Di hadapan puluhan siswa dan tenaga pendidik, Murthalamuddin menegaskan pendidikan tidak hanya berkutat pada ruang kelas dan nilai akademik. Ia menilai sekolah harus menjadi ruang pembentukan karakter, terutama dalam hal solidaritas sosial.
“Dari sini sejarah modern Aceh ditulis. Dari sini juga kesukarelawanan insan pendidikan kami cetus. Maka dalam kesempatan ini, dari SMA 1 Mutiara Pidie, saya serukan ayo kita mulai sebuah pekerjaan memuliakan mereka yang sedang musibah,” katanya.
Ia mendorong siswa untuk tidak hanya berempati, tetapi juga terlibat langsung melalui aksi nyata. Murthalamuddin menyampaikan siswa tidak perlu menunggu instruksi ketika melihat sekolah lain terdampak bencana.
Baca juga: Gampong Alue Gandai Gunakan Dana Desa Untuk Kebutuhan Sembako Warga
Baginya, membersihkan sekolah korban banjir atau membantu pelajar lain merupakan bagian dari esensi pendidikan yang sebenarnya.
Selain bantuan tenaga, Murthala juga mengimbau agar siswa yang memiliki rezeki lebih dapat menyalurkan bantuan logistik. Ia mengusulkan agar donasi diperuntukkan bagi sekolah-sekolah yang membutuhkan, terutama yang berada di daerah terdampak.
Bantuan yang diminta mencakup perlengkapan sehari-hari pelajar, seperti tas, buku pelajaran, buku tulis, hingga sepatu.
“Jika ada kelebihan, bersedekahlah.
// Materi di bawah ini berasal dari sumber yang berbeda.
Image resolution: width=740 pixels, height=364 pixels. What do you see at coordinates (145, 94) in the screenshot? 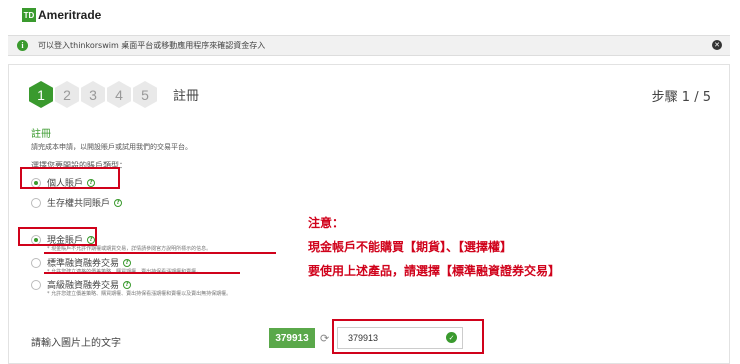
I see `step-5: 5` at bounding box center [145, 94]. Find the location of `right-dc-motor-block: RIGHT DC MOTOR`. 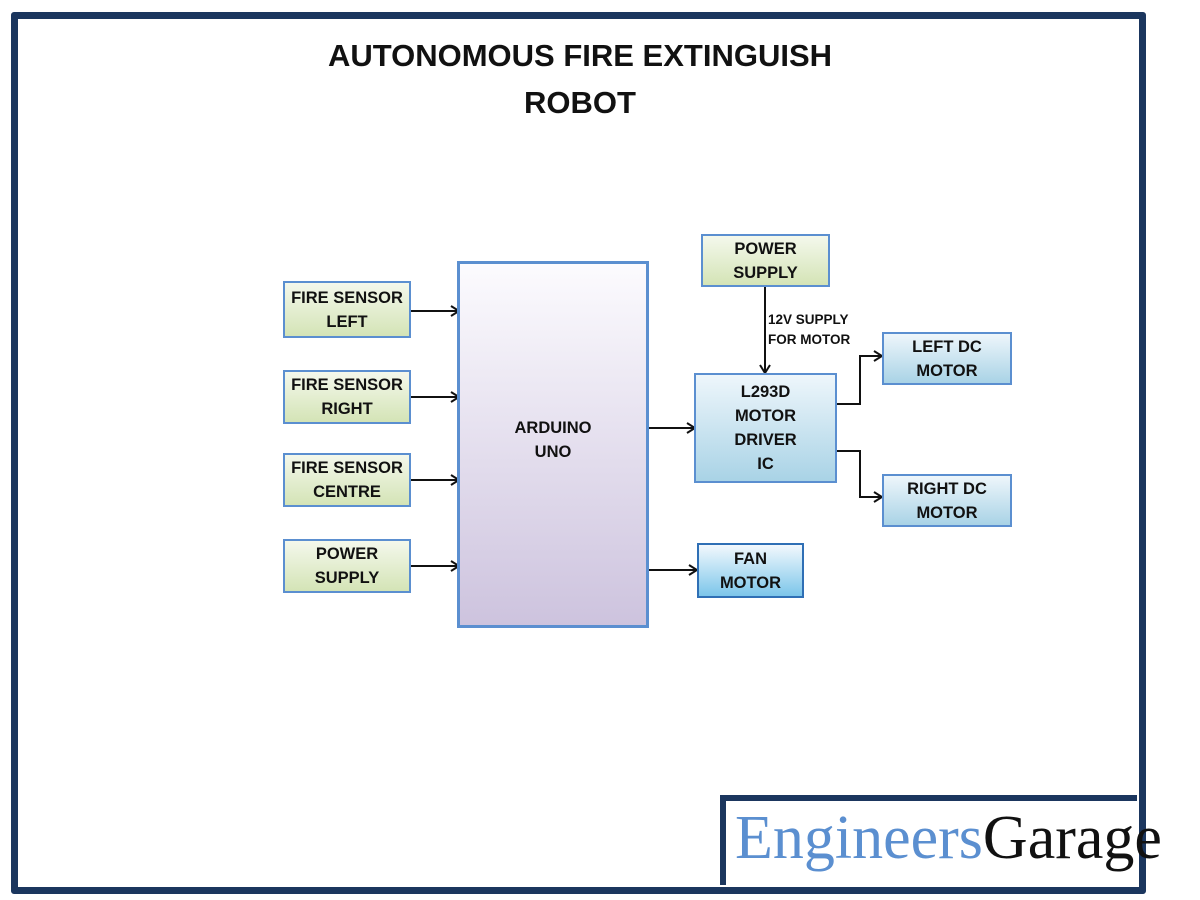

right-dc-motor-block: RIGHT DC MOTOR is located at coordinates (947, 500).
Kalian boleh memilih ke sekolah mana yang akan dibantu. Pilihlah sebuah sekolah yang kira-kira membutuhkan,” ujarnya.
Murthalamuddin menjelaskan gerakan ini lahir dari keyakinan bahwa dunia pendidikan merupakan entitas hidup yang harus membawa manfaat bagi masyarakat luas. Ia meyakini nilai kebaikan hanya akan bermakna jika disuarakan dan diwujudkan melalui tindakan.
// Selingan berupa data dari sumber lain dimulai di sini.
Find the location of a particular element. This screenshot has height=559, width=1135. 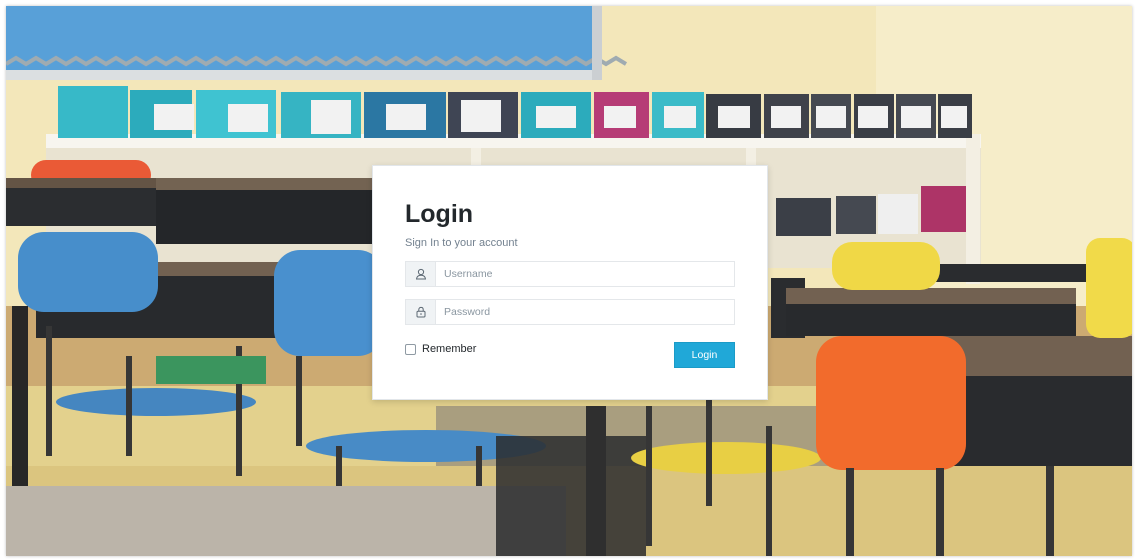

lock-icon is located at coordinates (420, 312).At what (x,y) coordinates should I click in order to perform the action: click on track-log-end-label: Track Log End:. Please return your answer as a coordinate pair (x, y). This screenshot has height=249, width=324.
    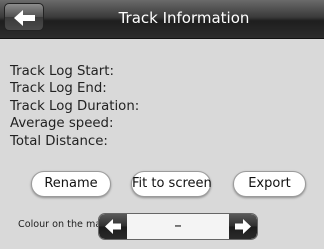
    Looking at the image, I should click on (58, 89). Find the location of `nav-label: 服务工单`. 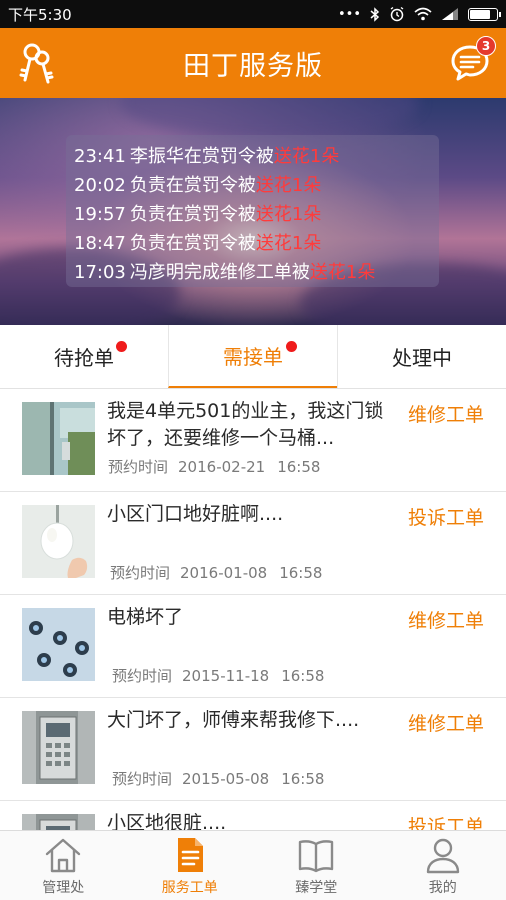

nav-label: 服务工单 is located at coordinates (190, 888). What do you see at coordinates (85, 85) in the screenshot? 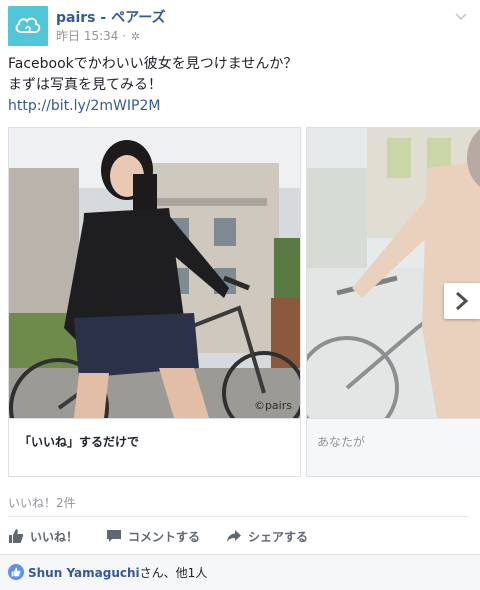
I see `post-text-line: まずは写真を見てみる！` at bounding box center [85, 85].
Gerakan tersebut diharapkan tidak berhenti pada jenjang SMA saja, tetapi berlangsung di seluruh tingkatan pendidikan mulai dari SD, SMP hingga SMA di Aceh.
Melalui inisiatif ini, Pemerintah Aceh berharap terbentuknya ekosistem pendidikan yang bukan hanya unggul secara akademis, tetapi juga memiliki kepedulian sosial yang kuat dalam merespons situasi kemanusiaan di lingkungan sekitar.